Bill Shorten plans a loans cap to cut bad debts in the vocational sector
May 06, 2016 | News | by The Learning Press staff
An $8,000-a-year cap on student loans is the centrepiece of Labor’s plans to reform the scandal-plagued vocational education sector.
In his budget reply speech this week, opposition leader Bill Shorten said a Labor Government would “cut wasteful spending” in the vocational and educational training sector and save an estimated $6 billion over a decade.
The measure is part of an “integrity package” aimed at reducing the millions of taxpayer dollars lost through bad loans made to students who have been lured into unsuitable courses by providers exploiting the poorly-regulated private system.
It would not apply to courses at publicly-funded Tertiary and Further Education colleges (TAFEs), which are already highly regulated.

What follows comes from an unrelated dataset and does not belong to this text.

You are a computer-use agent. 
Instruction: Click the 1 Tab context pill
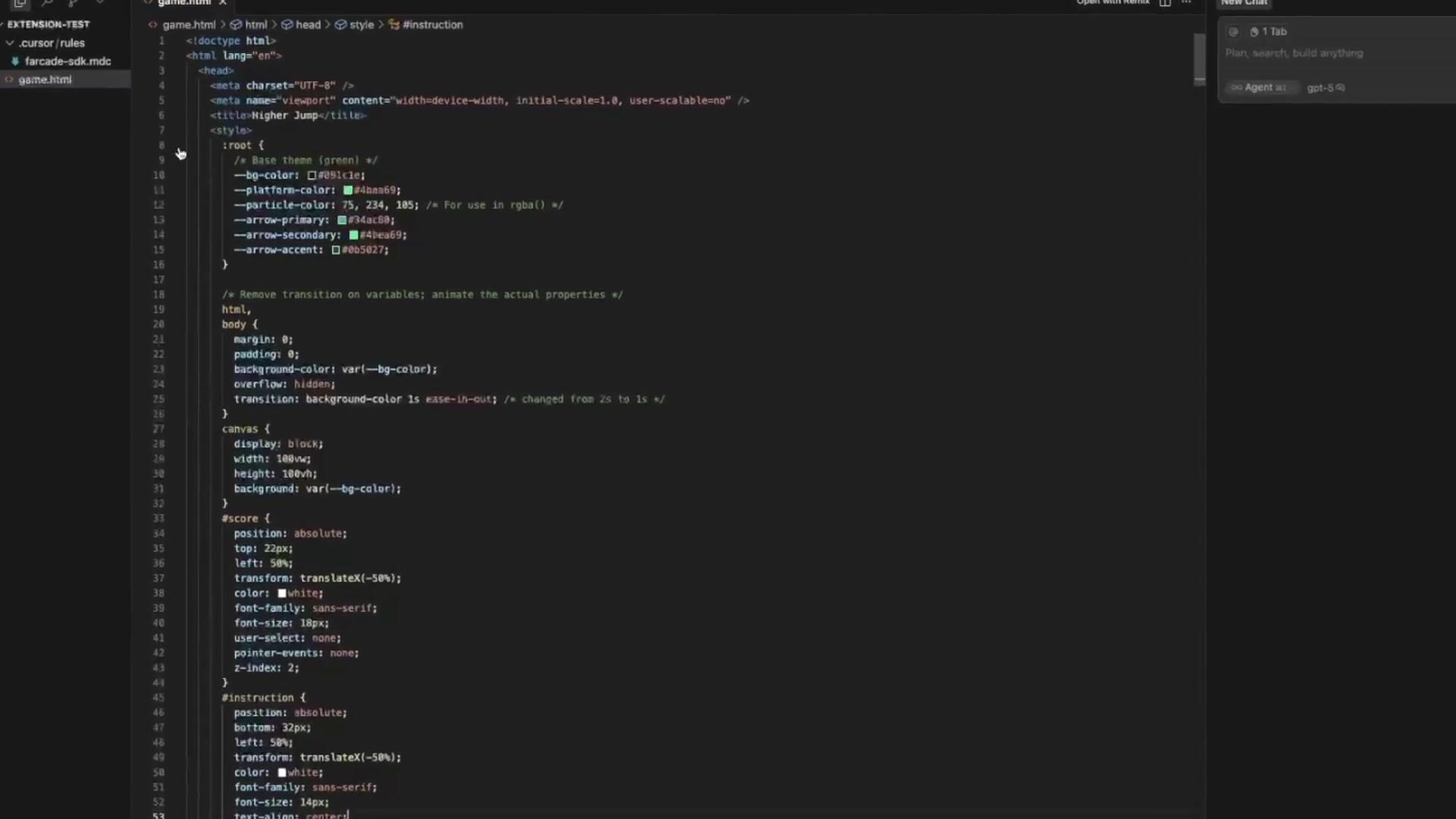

While accountability checks have been put in place by the Coalition and the ACCC is prosecuting a number of allegedly shonky providers, a full-scale overhaul of the VET sector will not occur until a newly-announced Government review is completed.
"We will restore integrity to the training system by cleaning out the dodgy private colleges who have been ripping Australians off for too long," Mr Shorten said.

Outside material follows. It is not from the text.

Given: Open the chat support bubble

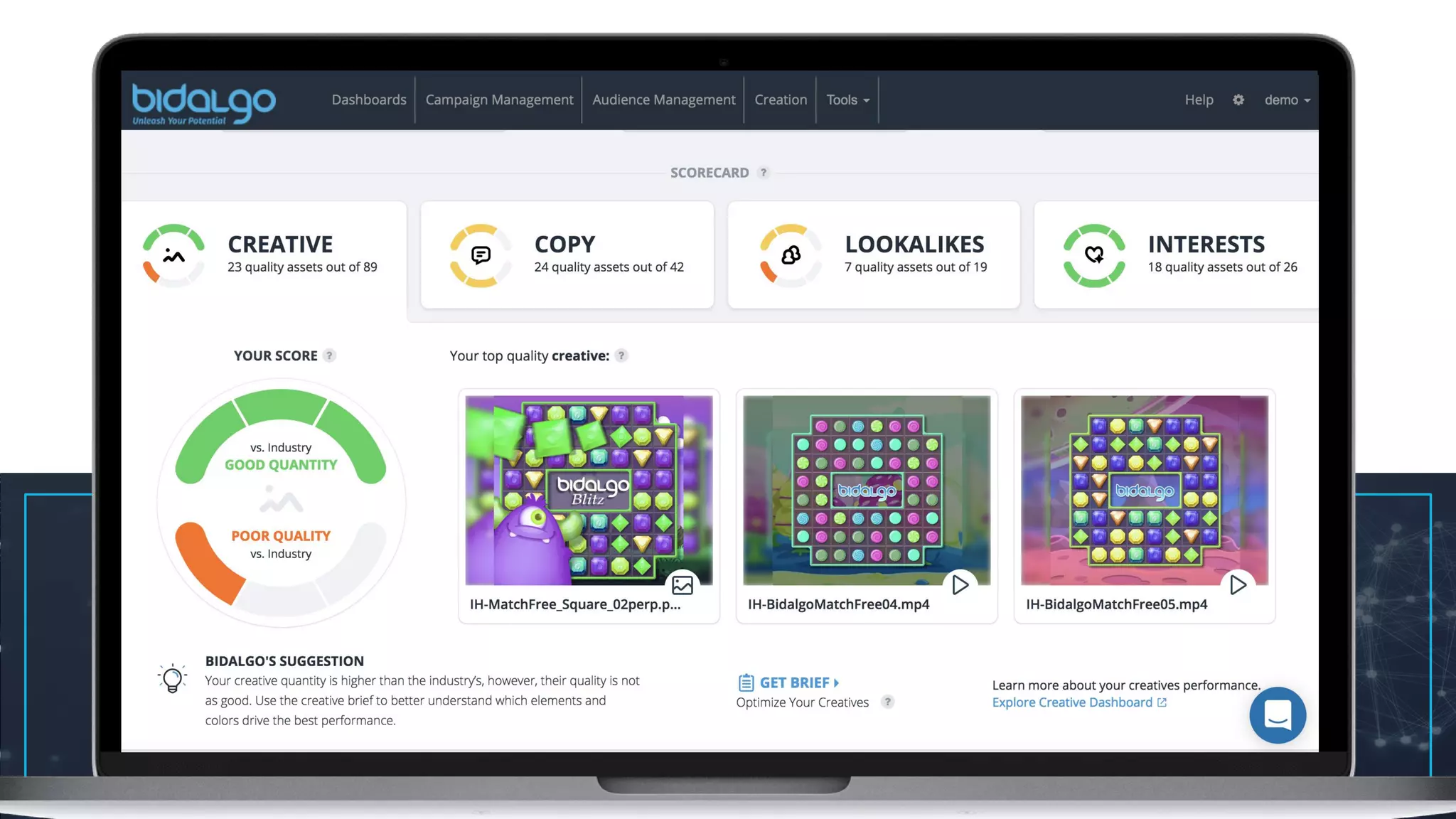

And he affirmed the coalition’s support for the TAFE system saying: "I declare the pendulum has swung too far to private providers - Labor will be backing public TAFE all the way."

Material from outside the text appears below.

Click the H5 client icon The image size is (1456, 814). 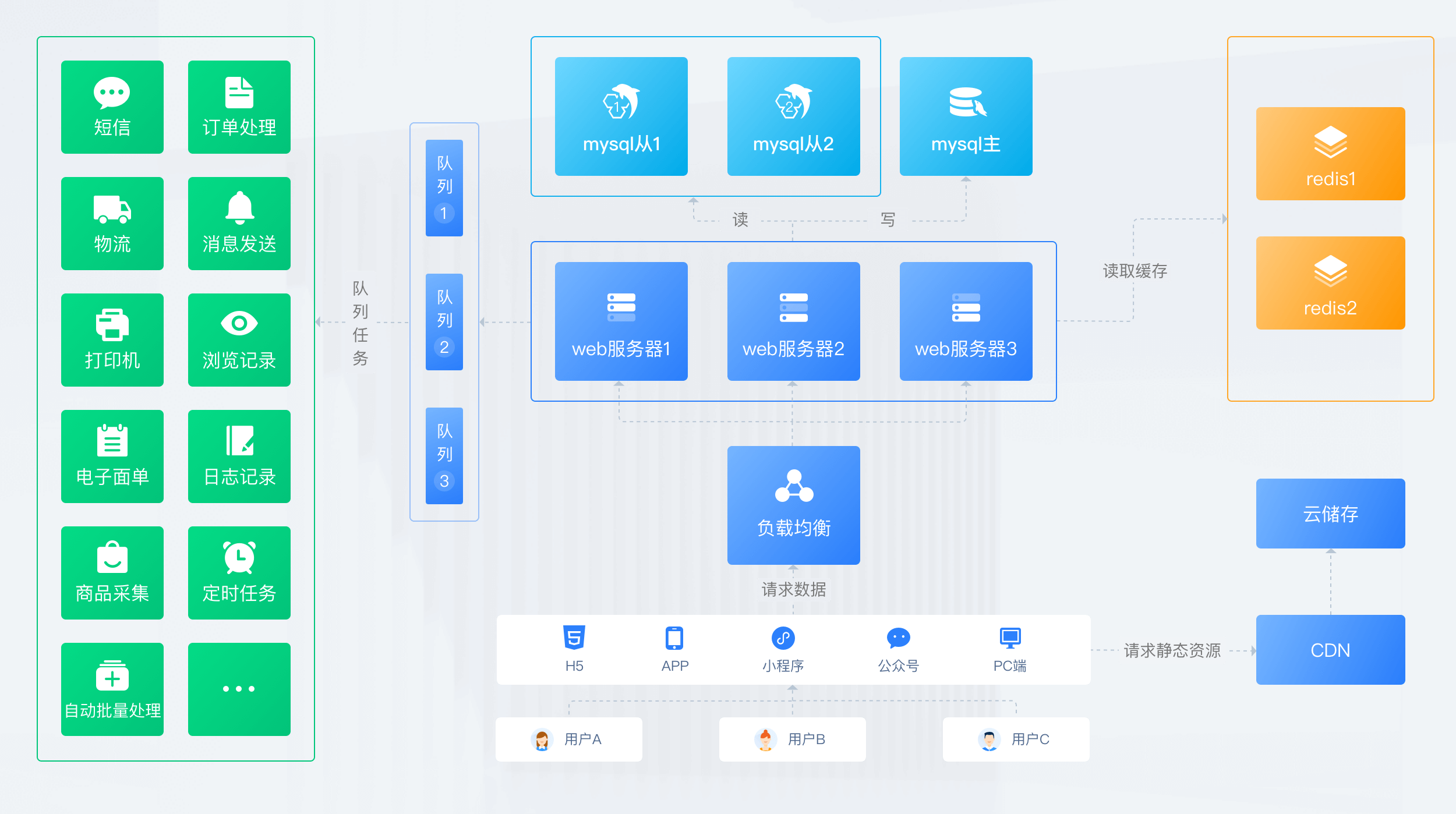574,638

Mr Shorten said a Labor Government would give its federal education minister powers to suspend payments to unscrupulous trainers, ban the use of unlicensed brokers to promote courses, link college funding to student progress and prioritise access to loans for courses which best addressed skills shortages.
A discussion paper released by the Government in April suggests a similar approach.
The National Tertiary Education Union has welcomed Labor’s loan cap proposal, spokesman Matthew McGowan saying it would “help protect students but also provide a massive disincentive for dodgy providers to enter the market”.